[SPOILER ALERT: The following will discuss the last episodes of Lost, 24 and Law & Order.]
In a little more than 24 hours, three landmark television series came to an end. And in the world of cosmic coincidences, each had a major character named Jack.
The most ballyhooed conclusion was that of Lost, the end of which has been in the works for more than three years since the producers set a fixed target for wrapping up their story. Dr. Jack Shephard (Matthew Fox) was established as the hero from the very beginning (though there were originally plans to kill him off halfway through the first episode). Like all the other people who survived the plane crash, he had major character flaws. And, as in any good story, he overcame them and became a better person.
Opinions about the finale are quite mixed. Many fans complained that there were not enough answers. What was the deal with the electromagnetic energy? What was the significance of the numbers? What was the Island? Lost started out seeming to be a straight adventure show with some sci-fi elements thrown in (the monster) and we expected a logical explanation. We had to suspend our disbelief and accept a smoke monster, then time travel, then "magic."

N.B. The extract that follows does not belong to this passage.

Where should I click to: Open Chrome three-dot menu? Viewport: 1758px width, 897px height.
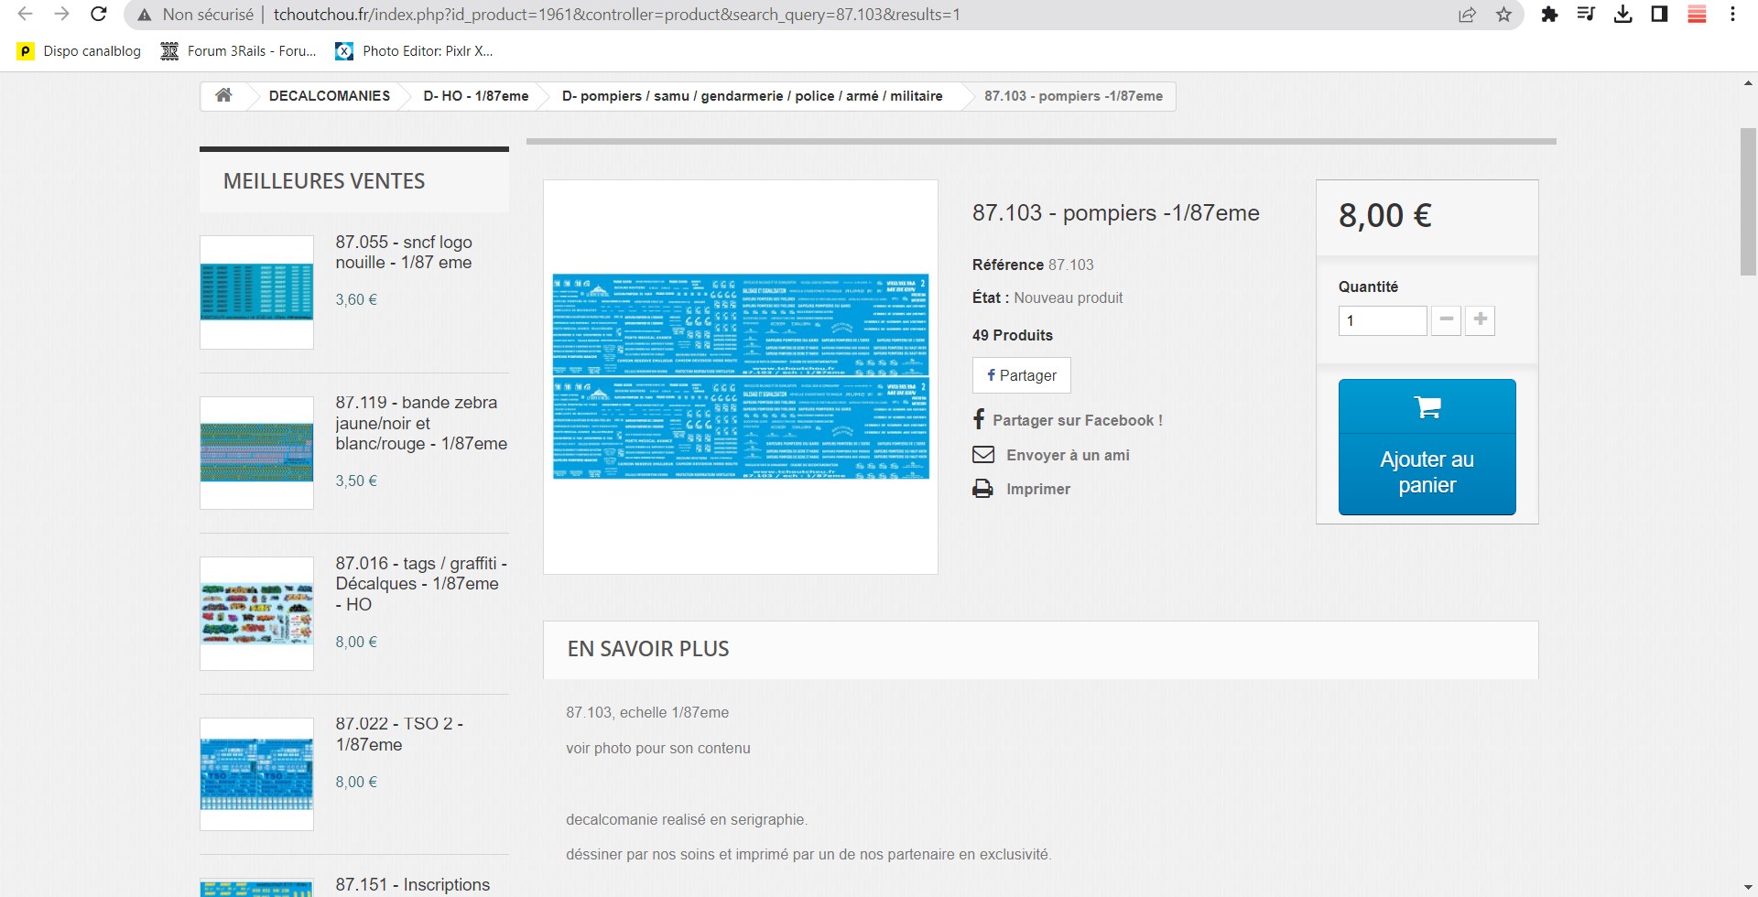pos(1732,15)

But this was a show about people... and, as in real life, we will never get all the answers. There are plenty of things happening around us all the time and we will never know why or how they happen. And through it all, one thing remained logical and consistent -- the people. They evolved throughout the series and I don't think there is one of them that you could look at and say, "Wow, that's way out of character." That is the beauty of the story they told.
Unlike Jack Shephard, Jack Bauer (Keifer Sutherland) of 24 seemed to be infallible... and indestructible. In his most recent "very bad day," he was shot, stabbed twice and beaten up numerous times, yet he managed to carry out all his plans. And, as usual, his understanding of the situation was always the right one.

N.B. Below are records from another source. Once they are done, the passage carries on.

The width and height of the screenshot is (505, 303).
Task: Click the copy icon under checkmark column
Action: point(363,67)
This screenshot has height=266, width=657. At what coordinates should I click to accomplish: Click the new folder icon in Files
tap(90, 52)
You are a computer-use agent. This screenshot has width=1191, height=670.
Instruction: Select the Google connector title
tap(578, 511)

This season's adventure seems to have received more jeers than cheers from fans. There were numerous elements that echoed previous seasons, perhaps the most annoying being the discovery of yet another mole inside CTU. For a government agency pressed to battle terrorists and uncover plots against the nation, they have the worst record for vetting potential employees ever. An ex-boyfriend and a county sheriff did better at finding the mole than the personnel department at CTU.
As always, Jack uncovered the plot behind the plot and forced the exposure of it all by the end. As a result, President Taylor is about to resign and former President Logan has committed murder and suicide. (Talk about out-of-character actions: Taylor went from being the most level-headed 24 president since David Palmer to being one step removed from whacko Charles Logan, who became her advisor.)

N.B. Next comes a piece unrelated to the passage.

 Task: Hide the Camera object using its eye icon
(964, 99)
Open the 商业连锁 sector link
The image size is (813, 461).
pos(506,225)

And, also unlike Jack Shephard, whose final reward really was a reward, Jack Bauer ends the series as a fugitive from both the American and Russian governments, with the possibility of a theatrical movie in the works. Of course, Jack could just change his name and apply for a job at CTU. Given their record, it is unlikely they would discover him.
The final Jack is District Attorney Jack McCoy (Sam Waterston) of Law & Order. Though no longer a central player in the program, having moved up from being the tilting-at-windmills Assistant D.A. to barking-at-A.D.A.s boss, McCoy has been a mainstay of the program for sixteen years. (Does anyone even remember when Michael Moriarty filled the A.D.A. chair?)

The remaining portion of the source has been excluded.